** Start of SOURCE PASSAGE **
- Developer: Zoonami
- Publisher: Nintendo
- Designer: Martin Hollis
- Platform: Wii
- Release: NA: March 30, 2009; PAL: August 7, 2009; JP: April 6, 2010;
- Genre: Simulation
- Modes: Single-player, Multiplayer

= Bonsai Barber =

2009 video game

Bonsai Barber is a barber-simulation video game developed by Zoonami and released for the Wii console in Europe, North America in 2009, it was released in Japan 2010. This video game was a featured WiiWare title for 1,000 Wii Points on the Wii Shop Channel.
** End of SOURCE PASSAGE **
** Start of RECORD SET **
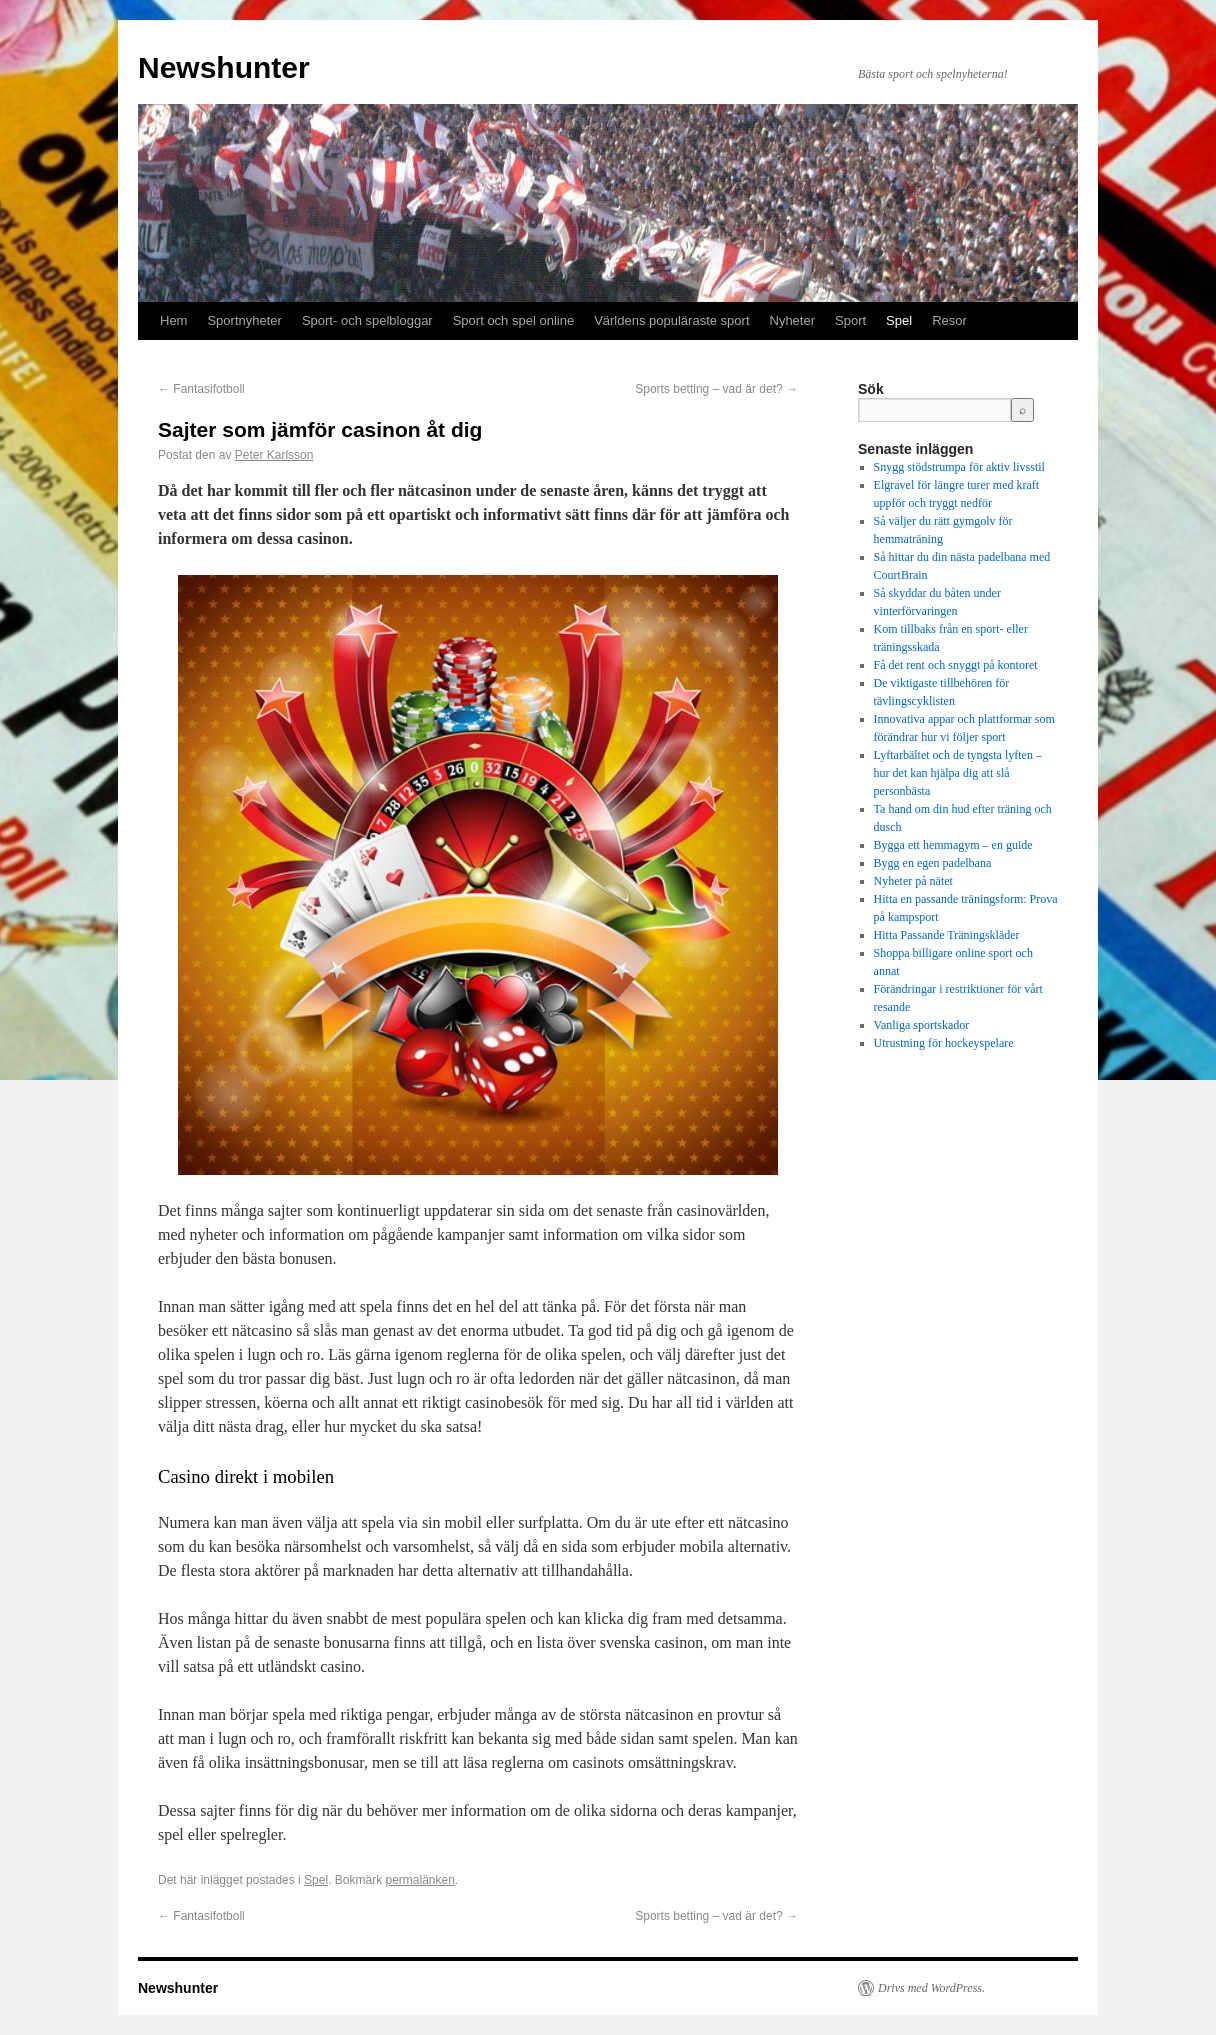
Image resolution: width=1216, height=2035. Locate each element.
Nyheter (793, 320)
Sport (850, 320)
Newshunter (224, 67)
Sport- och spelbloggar (367, 320)
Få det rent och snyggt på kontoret (956, 665)
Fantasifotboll (201, 389)
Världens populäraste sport (671, 320)
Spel (899, 320)
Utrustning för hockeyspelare (944, 1043)
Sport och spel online (513, 320)
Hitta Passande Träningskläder (947, 935)
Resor (949, 320)
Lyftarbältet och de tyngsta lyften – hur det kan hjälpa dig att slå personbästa (958, 773)
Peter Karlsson (274, 455)
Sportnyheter (244, 320)
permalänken (419, 1880)
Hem (173, 320)
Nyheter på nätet (913, 881)
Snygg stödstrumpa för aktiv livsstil (959, 467)
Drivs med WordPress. (931, 1988)
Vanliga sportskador (922, 1025)
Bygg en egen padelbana (933, 863)
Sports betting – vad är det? (716, 389)
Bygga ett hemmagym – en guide (953, 845)
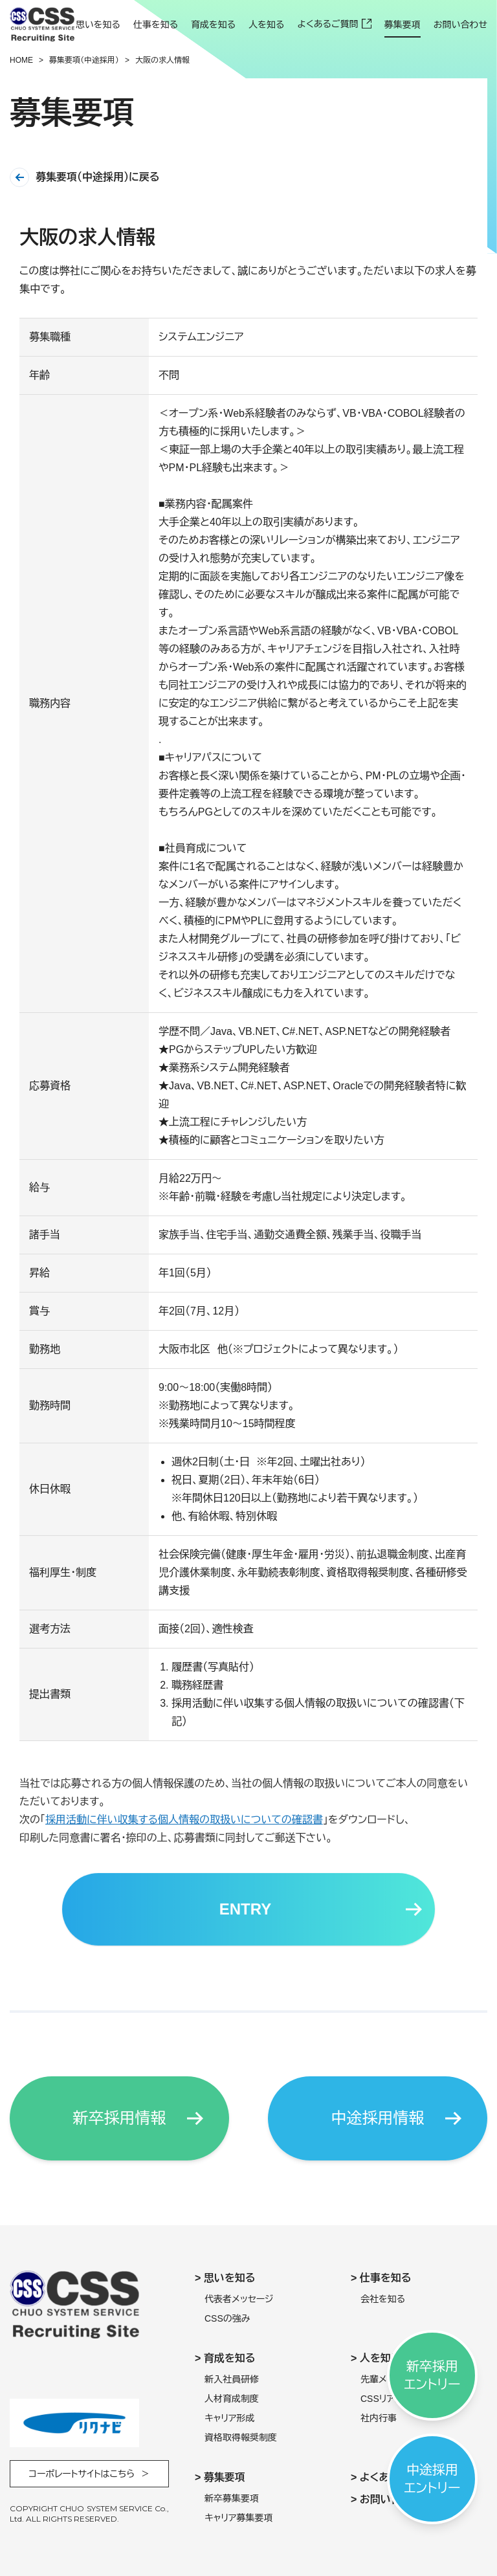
** End of RECORD SET **
→ **WHAT YOU NEED TO DO**:
A: Rewrite the paragraph in the Bonsai Barber article that begins "Bonsai Barber is a barber-simulation" in fewer words, keeping its main facts.
B: Extend the Bonsai Barber article with new text that follows its final sentence.

→ **ANSWERS FOR THE EXERCISE**:
A: Bonsai Barber, a barber-simulation game developed by Zoonami, was released for Wii in Europe and North America in 2009 and in Japan in 2010. It was a featured WiiWare title priced at 1,000 Wii Points on the Wii Shop Channel.

B:
==Gameplay==
Bonsai Barber places players in the role of a barber who must groom and style the foliage of their plant, fruit and vegetable customers in similar manner to the art of bonsai pruning. Using the Wii Remote, the player uses tools such as scissors for cutting, hair clippers for precision cutting, combs to bend twigs, hairspray to re-grow foliage, and pots of paint to change hair color. Players work on the requests of up to five customers per day and try to achieve a professional five star rated cut for each, unlocking new haircuts each day. Players will unlock medals and gifts for performing well, with the incentive to return the next day to continue obtaining those rewards. If you miss appointments with the in-game patrons, you will get notified in your Wii Message Board; an additional reminder to return to the game the next day and continue cutting hair. Players could send photos of their completed stylings to friends via WiiConnect24.

==Development and release==
Bonsai Barber was developed by Zoonami. Three prototypes of the game were developed on and off by a team of two people before the game moved into full development. In total, development for Bonsai Barber stretched over a period of two and a quarter years. The game was released in North America on the WiiWare service on March 30, 2009.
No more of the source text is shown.